You can help this project to raise more and reach its stretch target.
On 20 June 2026, the Haringey Hounds are taking on the Red Bull Soapbox Race at Alexandra Palace — our home turf!
On 20 June 2026, the Haringey Hounds are taking on the Red Bull Soapbox Race at Alexandra Palace — our home turf — in a wildly hockey-themed cart built by our own volunteers, coaches and parents.
Why are we doing it? Because it is gloriously bonkers, brilliantly visible, and exactly the kind of moment that can help a small community club punch above its weight. We want to raise vital funds, bring new families into the Hounds, and show North London that this club is inclusive, ambitious and full of heart.
Yes, we are seriously considering sending a giant hockey puck, boot or mini-Zamboni down a hill. No, we have not completely lost the plot.
Who we are
We’re inclusive
Haringey Hounds is a registered UK charity based at Alexandra Palace, welcoming boys and girls aged 5–18. We are proud of our multicultural, multi-faith community and the fact that children from very different backgrounds can pull on the same jersey, skate the same drills, and belong to the same team.
Illustrative words like these from our families inspire everything we do:
Parent: “Before the Hounds, my child never really felt that sport was for them. Now they count the days until training.”
We’re historic
We skate out of Alexandra Palace, one of North London’s most iconic venues. Ice hockey in Haringey stretches back to the 1930s, and the old Haringey Racers were part of the sport’s early broadcasting history.
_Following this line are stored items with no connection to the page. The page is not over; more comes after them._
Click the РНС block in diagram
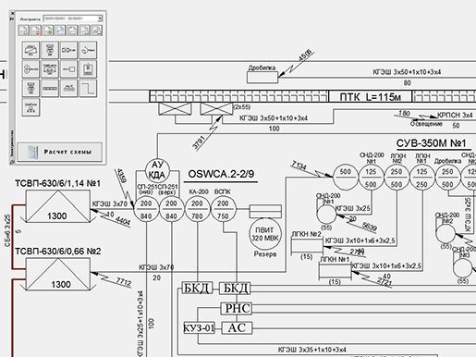The width and height of the screenshot is (476, 357). pyautogui.click(x=237, y=308)
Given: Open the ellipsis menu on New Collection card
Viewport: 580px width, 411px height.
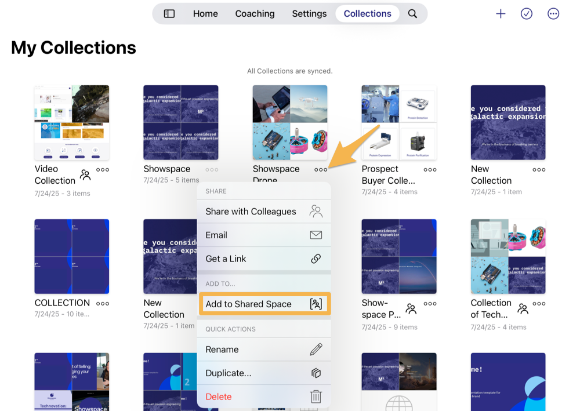Looking at the screenshot, I should coord(538,170).
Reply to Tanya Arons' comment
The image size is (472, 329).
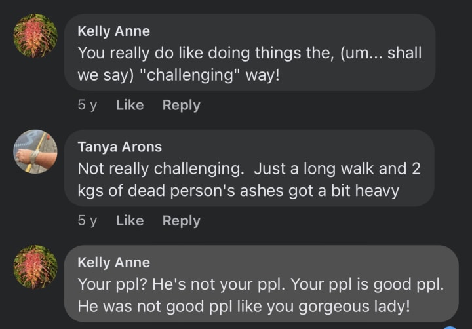pyautogui.click(x=181, y=221)
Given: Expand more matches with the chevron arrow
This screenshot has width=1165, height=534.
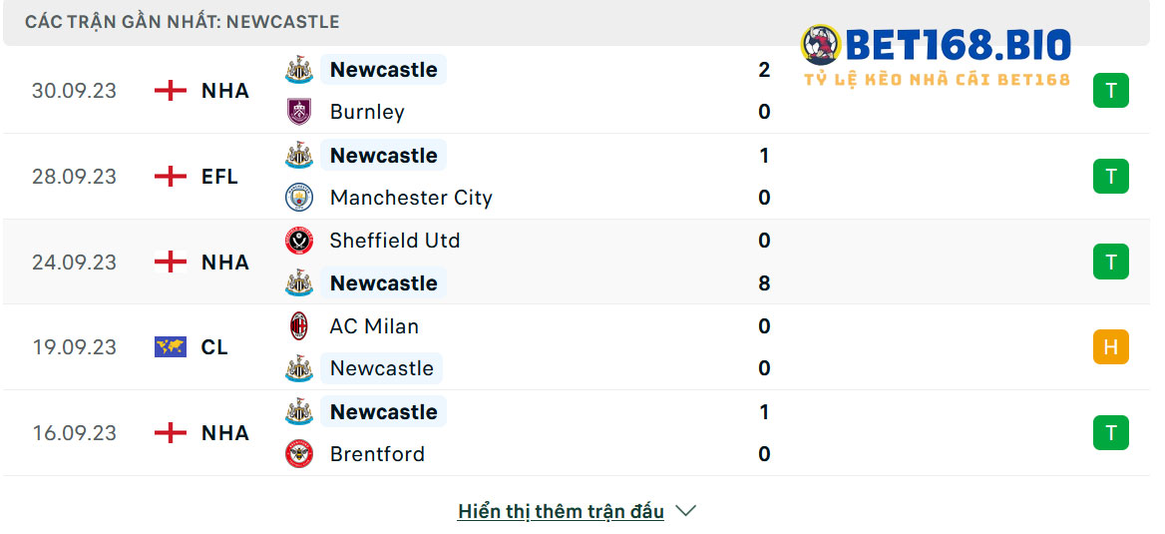Looking at the screenshot, I should (686, 511).
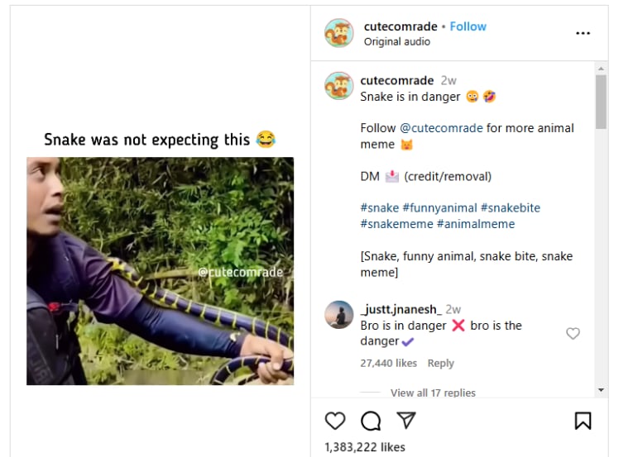Show who liked the comment with 27,440 likes
Viewport: 633px width, 457px height.
tap(389, 363)

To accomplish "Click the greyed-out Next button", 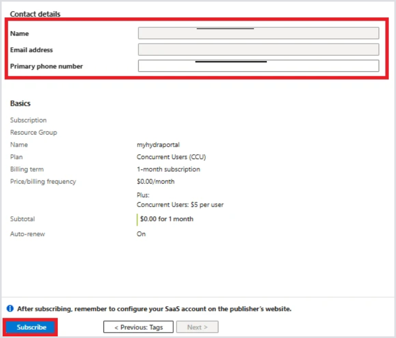I will [x=197, y=327].
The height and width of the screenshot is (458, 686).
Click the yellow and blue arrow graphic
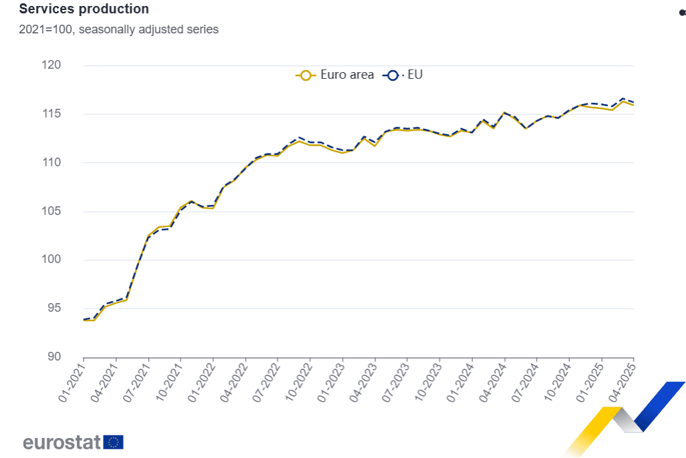(x=625, y=417)
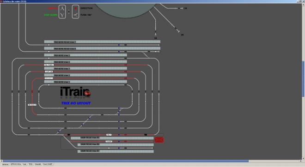
Task: Switch to the Général tab
Action: (6, 164)
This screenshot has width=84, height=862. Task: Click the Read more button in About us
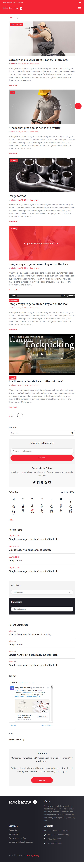pyautogui.click(x=42, y=780)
The current Hounds club has served the local community for more than 30 years.
We’re brilliant for kids
Ice hockey gives young people more than exercise. It teaches resilience, focus, discipline, teamwork and how to keep going when things get hard. The club’s work in youth development was recognised with the EIHA Chairman South Development Award in 2018.
Why we need your help
The Hounds are growing. We are building our younger age groups, widening our pathway, and giving more children in North London the chance to play a fast, demanding and brilliant team sport. But ice hockey is not a cheap sport to run, and a volunteer-led junior charity feels every extra hour of ice, every away trip, every piece of kit, and every coaching gap.
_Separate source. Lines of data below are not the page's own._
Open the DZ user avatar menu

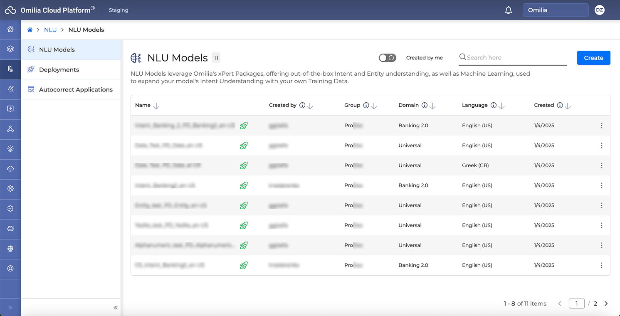[x=599, y=10]
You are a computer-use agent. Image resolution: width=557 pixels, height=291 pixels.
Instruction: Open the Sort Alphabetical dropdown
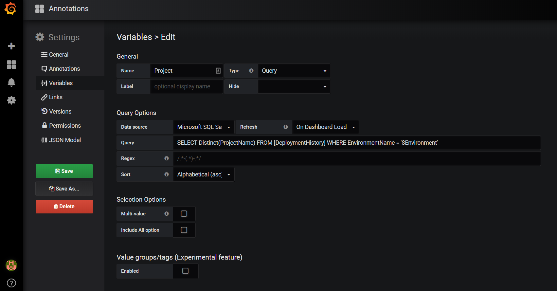pos(203,174)
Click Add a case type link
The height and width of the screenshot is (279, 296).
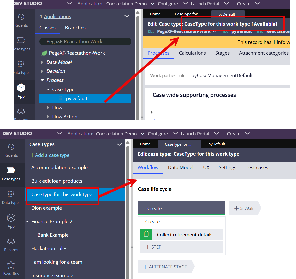coord(50,156)

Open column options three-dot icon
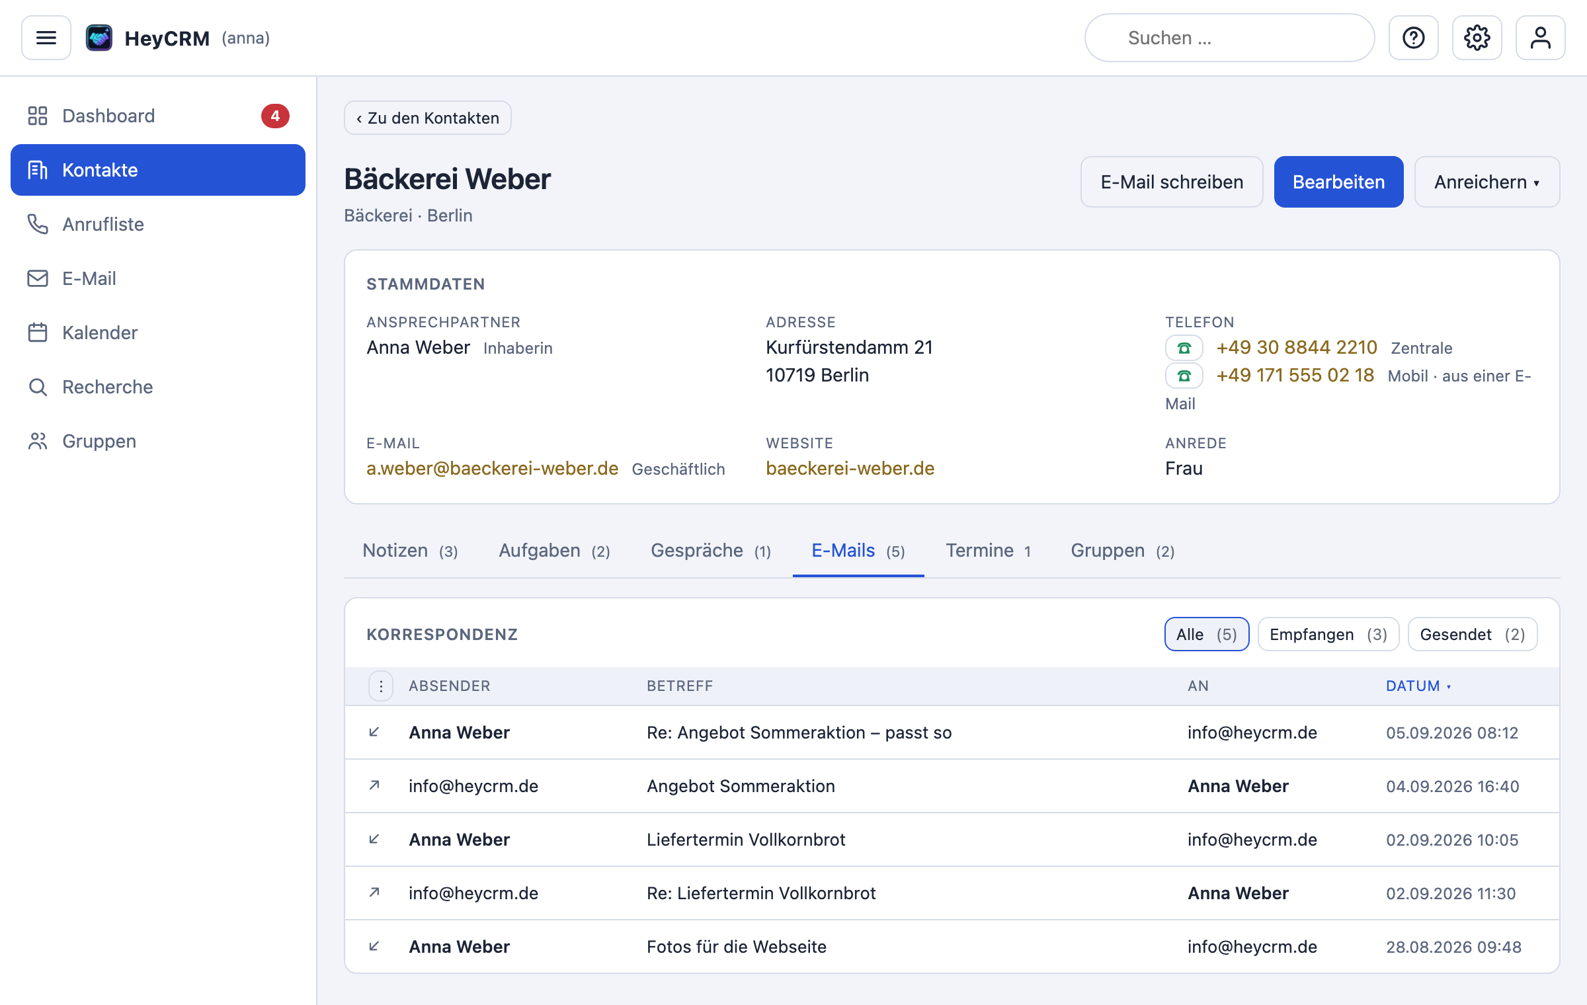[x=381, y=686]
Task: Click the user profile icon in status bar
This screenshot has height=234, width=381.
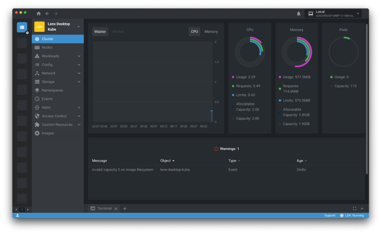Action: (17, 215)
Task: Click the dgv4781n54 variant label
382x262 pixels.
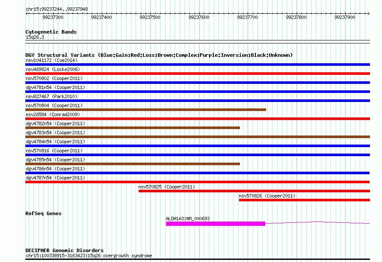Action: click(x=55, y=87)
Our club is run entirely by volunteers. Families already give huge amounts of time, energy and commitment. But goodwill alone does not pay for ice time, specialist coaching, travel, or hardship support.
That is the real challenge: not a lack of ambition, but the cost of turning ambition into opportunity. We need to fund a part-time development coach for at least one full season so our growing U10 and U12 groups get the structure, attention and support they deserve.
What your money will do
Small goals and training equipment for U10/U12 — about £1,500
New small goals, passing aids, shooting targets and age-appropriate training kit will give our youngest players a safer and better environment to learn core skills from day one.
Away travel subsidies — about £2,500
We want to make sure no child misses a match because the travel bill is too much. This fund will help families with transport costs for long-distance away fixtures across the season.
Part-time development coach for one season — about £9,500
This is the big one. A dedicated development coach will help run structured sessions for younger age groups, support volunteers, and build a stronger pathway through the club.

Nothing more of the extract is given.